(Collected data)
************
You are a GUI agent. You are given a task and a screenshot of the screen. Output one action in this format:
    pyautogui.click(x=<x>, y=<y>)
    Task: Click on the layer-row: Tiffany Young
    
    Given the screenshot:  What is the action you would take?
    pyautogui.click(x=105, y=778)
************
Output every one of the records above verbatim, line for line.

You are a GUI agent. You are given a task and a screenshot of the screen. Output one action in this format:
    pyautogui.click(x=<x>, y=<y>)
    Task: Click on the layer-row: Tiffany Young
    
    Given the screenshot:  What is the action you would take?
    pyautogui.click(x=105, y=778)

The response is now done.